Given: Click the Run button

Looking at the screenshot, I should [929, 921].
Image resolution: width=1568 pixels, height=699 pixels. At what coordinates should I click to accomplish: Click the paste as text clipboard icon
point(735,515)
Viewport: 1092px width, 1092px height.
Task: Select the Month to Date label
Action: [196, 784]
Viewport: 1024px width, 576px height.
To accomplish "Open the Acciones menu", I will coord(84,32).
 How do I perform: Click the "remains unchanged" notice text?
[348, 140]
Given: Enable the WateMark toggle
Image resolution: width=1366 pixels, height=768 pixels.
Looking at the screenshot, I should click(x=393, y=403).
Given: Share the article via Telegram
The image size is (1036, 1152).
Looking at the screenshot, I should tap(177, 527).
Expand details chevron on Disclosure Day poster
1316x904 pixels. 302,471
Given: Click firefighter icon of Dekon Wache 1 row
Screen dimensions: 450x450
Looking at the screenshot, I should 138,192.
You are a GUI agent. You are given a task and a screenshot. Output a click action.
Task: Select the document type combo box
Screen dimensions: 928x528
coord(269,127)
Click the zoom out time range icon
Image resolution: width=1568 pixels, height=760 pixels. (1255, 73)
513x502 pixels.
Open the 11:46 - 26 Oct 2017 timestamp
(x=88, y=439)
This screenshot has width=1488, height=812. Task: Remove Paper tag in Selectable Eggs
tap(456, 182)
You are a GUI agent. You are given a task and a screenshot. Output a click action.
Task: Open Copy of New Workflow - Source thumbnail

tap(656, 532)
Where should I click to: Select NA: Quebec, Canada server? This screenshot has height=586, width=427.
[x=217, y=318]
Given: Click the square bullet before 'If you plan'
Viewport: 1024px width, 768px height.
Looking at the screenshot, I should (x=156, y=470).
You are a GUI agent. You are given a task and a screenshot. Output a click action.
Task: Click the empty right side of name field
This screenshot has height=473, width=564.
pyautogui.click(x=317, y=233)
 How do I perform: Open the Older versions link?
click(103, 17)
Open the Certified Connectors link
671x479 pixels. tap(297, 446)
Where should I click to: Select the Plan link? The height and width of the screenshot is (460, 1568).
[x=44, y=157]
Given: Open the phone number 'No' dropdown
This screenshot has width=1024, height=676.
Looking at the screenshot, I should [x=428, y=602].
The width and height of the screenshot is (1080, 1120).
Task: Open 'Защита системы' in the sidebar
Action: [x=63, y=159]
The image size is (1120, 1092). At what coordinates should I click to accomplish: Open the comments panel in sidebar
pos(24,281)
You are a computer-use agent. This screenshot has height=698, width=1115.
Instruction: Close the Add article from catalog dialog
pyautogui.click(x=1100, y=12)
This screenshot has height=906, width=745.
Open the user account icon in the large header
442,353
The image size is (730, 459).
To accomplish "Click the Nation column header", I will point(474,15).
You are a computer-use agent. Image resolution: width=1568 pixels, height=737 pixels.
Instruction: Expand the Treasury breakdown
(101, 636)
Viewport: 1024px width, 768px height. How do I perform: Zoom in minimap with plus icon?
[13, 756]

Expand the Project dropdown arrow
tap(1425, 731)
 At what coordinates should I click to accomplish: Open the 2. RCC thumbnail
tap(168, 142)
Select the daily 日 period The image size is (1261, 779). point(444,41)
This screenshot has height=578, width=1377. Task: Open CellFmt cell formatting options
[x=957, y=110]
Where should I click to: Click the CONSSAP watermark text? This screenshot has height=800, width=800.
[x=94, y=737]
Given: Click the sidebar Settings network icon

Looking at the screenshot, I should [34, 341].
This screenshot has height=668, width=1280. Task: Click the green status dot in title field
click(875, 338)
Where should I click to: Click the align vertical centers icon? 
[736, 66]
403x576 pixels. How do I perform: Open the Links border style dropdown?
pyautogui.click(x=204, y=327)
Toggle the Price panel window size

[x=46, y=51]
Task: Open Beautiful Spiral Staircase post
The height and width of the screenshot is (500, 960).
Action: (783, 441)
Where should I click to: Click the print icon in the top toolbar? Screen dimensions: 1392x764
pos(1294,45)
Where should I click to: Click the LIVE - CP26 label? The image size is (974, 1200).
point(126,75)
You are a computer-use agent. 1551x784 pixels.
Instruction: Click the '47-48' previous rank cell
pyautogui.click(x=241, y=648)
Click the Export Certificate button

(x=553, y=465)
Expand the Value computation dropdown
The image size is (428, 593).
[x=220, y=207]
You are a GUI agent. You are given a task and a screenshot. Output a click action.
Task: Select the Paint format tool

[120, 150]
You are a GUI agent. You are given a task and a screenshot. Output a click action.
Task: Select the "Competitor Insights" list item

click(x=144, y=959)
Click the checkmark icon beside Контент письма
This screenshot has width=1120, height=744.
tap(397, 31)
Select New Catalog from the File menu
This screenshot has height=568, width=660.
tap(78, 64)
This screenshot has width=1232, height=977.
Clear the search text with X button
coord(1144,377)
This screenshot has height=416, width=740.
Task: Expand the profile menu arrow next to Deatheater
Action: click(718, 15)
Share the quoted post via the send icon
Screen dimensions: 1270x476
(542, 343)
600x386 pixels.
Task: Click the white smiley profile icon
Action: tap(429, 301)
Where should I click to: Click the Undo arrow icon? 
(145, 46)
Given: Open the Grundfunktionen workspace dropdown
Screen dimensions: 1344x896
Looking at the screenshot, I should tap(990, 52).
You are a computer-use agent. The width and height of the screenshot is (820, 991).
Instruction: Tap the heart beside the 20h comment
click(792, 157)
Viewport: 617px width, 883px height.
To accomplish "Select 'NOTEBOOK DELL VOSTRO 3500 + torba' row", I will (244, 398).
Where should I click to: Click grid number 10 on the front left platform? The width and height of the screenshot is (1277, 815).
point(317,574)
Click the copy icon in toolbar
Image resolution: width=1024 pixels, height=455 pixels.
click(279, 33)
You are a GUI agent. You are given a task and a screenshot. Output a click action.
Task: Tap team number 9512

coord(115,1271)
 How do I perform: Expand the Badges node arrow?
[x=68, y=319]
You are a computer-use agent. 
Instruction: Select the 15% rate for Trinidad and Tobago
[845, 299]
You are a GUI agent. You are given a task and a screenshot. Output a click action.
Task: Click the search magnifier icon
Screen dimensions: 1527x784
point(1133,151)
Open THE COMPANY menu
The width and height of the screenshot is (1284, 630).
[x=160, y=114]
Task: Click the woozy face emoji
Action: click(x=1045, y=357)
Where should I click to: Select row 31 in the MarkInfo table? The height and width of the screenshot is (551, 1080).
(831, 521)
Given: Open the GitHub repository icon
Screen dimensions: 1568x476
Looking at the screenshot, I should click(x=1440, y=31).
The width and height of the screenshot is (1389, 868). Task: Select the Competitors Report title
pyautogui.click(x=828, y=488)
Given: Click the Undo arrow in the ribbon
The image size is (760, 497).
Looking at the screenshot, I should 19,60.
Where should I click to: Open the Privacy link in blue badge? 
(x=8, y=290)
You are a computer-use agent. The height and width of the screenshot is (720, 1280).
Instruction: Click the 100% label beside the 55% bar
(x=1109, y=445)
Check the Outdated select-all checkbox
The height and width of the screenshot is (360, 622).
■ ■ ■ ■ ■ ■ ■
**Task directions:** Please return every line from the material above where the string "computer" occurs.

**Answer section:**
You are a computer-use agent. This screenshot has height=698, width=1115.
You are a computer-use agent. Image resolution: width=1568 pixels, height=737 pixels.
You are a computer-use agent. 1551x784 pixels.
You are a computer-use agent. The width and height of the screenshot is (820, 991).
You are a computer-use agent. 
You are a computer-use agent. The height and width of the screenshot is (720, 1280).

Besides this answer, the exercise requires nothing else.